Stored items
____
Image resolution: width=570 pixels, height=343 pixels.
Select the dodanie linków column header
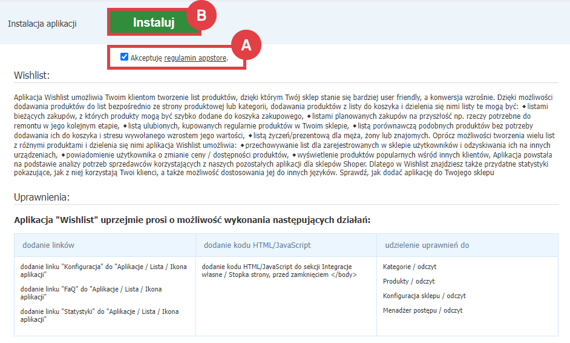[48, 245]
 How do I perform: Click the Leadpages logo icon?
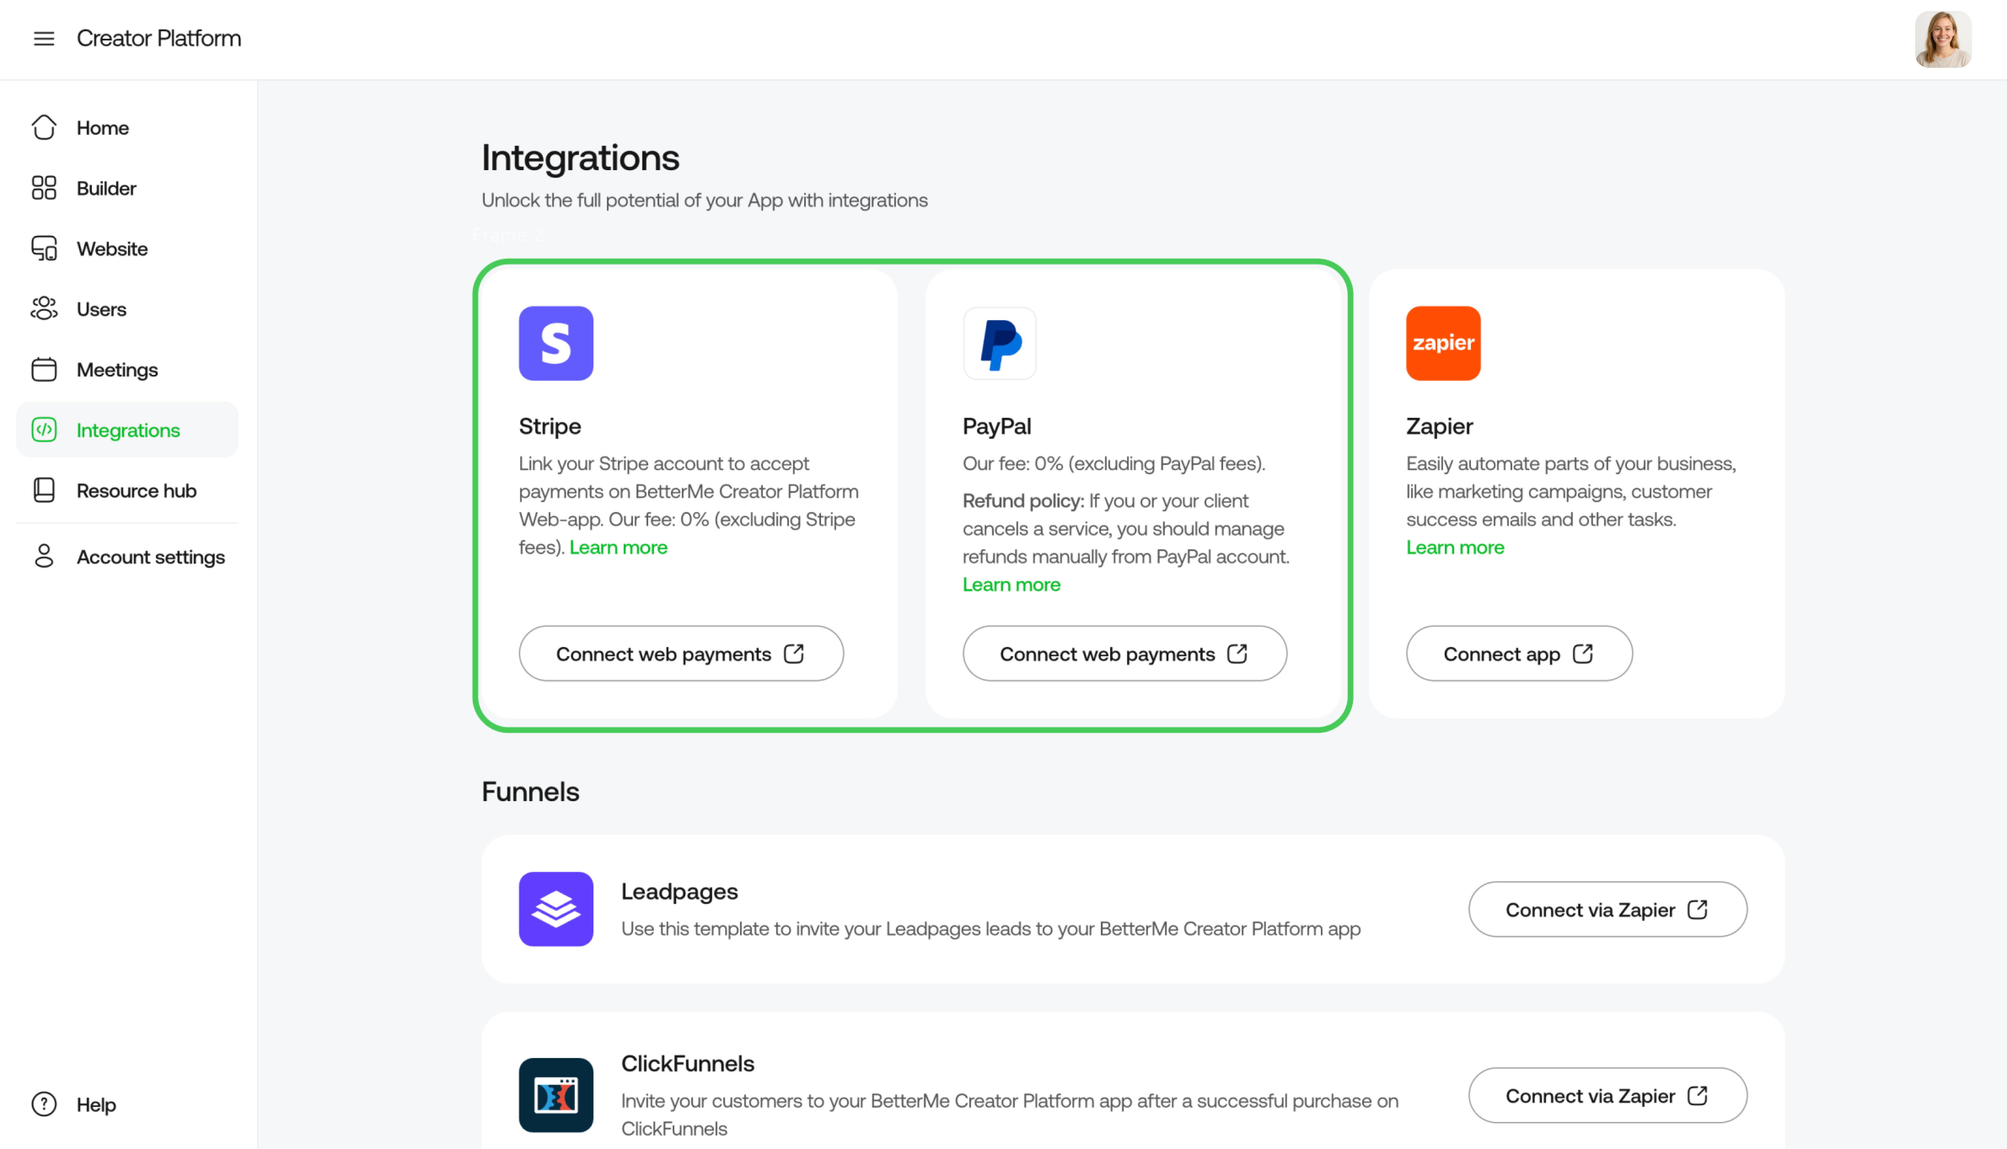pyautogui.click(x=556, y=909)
____
• **Task requirements**
Reproduce the text of every entry above word for word, leaving out the pictures.

• **Complete output**
Image resolution: width=570 pixels, height=343 pixels.
Select the dodanie linków column header
[48, 245]
 How do I perform: Click the Leadpages logo icon?
pyautogui.click(x=556, y=909)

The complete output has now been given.